Key takeaways from Coastal Contracts Berhad’s (COASTAL) analyst briefing: (i) The group is liable to up to USD30.4mn due to delay penalty; (ii) Ixachi field is expected to expand capacity by 1HCY24; (iii) Management is confident of Perdiz Plant’s contract extension. We raise our FY24-FY26 earnings forecasts by 13.6%- 20.0% after raising our tariff for Papan Plant in line with revenue breakdown for Papan Plant given by management. Upgrade to Buy with a higher TP of RM2.47/share (previous RM2.37/share) based on sum-of-parts valuation.

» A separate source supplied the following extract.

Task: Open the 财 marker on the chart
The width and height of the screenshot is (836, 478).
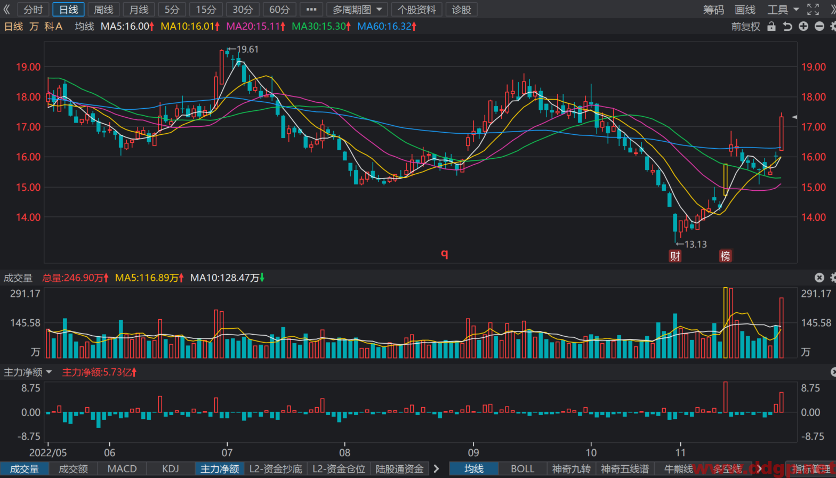Action: [676, 256]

Recall that Coastal Contracts Berhad (COASTAL) registered a net loss of RM49.6mn in 4QFY23 (4QFY22: net profit of RM104.4mn). The net loss is mainly attributed to: (i) loss on disposal of JV where accrued JV profit is transferred back to JV partner Nuvoil (RM155.3mn); (ii) provision for delay penalty in achieving critical construction milestone for Papan Plant (c.USD21mn or c.RM85mn) and (iii) absence of EPC profits due to extra cost incurred for some rectification works. We understand that the delay in achieving construction milestone is mainly due to the harsh weather condition. The group is applying for permissible delay considering that the delay is from a force majeure event. If application is not successful, COASTAL is liable up to USD30.4mn. Fortunately, no further delay penalty expected as the group has achieved all the critical construction milestones for Papan project.

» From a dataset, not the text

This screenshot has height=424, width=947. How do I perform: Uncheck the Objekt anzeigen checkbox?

Limited by Ixachi field’s gas production capacity, the gas from Perdiz Plant continues to be diverted to Papan Plant due to Papan Plant’s ability to process additional products such as naphtha and LPG. Perdiz Plant’s daily processing volume was 122.8mmscfd in 4QFY23 (3QFY23: 165.2mmscfd), lower than its 180mmscfd capacity. Meanwhile, Papan Plant’s daily processing volume was 187.4mmscfd (3QFY23: 174.8mmscfd), lower than its 300mmscfd capacity. Both plants are expected to ramp up processing capacity once Pemex drills new wells and increases the production capacity of Ixachi field, expected by 1HFY24.

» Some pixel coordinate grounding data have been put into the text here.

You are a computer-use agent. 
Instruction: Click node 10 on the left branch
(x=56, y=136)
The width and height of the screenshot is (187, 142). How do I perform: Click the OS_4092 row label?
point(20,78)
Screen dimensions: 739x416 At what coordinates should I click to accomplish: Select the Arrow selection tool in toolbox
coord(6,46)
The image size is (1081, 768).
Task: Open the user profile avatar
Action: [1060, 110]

Management is confident of obtaining Perdiz Plant’s contract extension. The group is currently finalising the terms with Pemex, with indicative extension duration of 2- 3 years. The reason for the lengthy discussion in obtaining extension is because of a term in the contract entitling COASTAL to an inflation adjustment amounting to c.USD500k per month as Mexican Peso has strengthened c.20% against USD over the years. Note that Perdiz contract is denominated in Mexican Pesos.
We raise our FY24-FY26 earnings forecasts by 13.6%-20.0% after raising our tariff for Papan plant in line with the revenue breakdown for Papan plant given by management.
Upgrade to Buy with a higher TP of RM2.47/share (previous RM2.37/share) based on sum-of-parts valuation.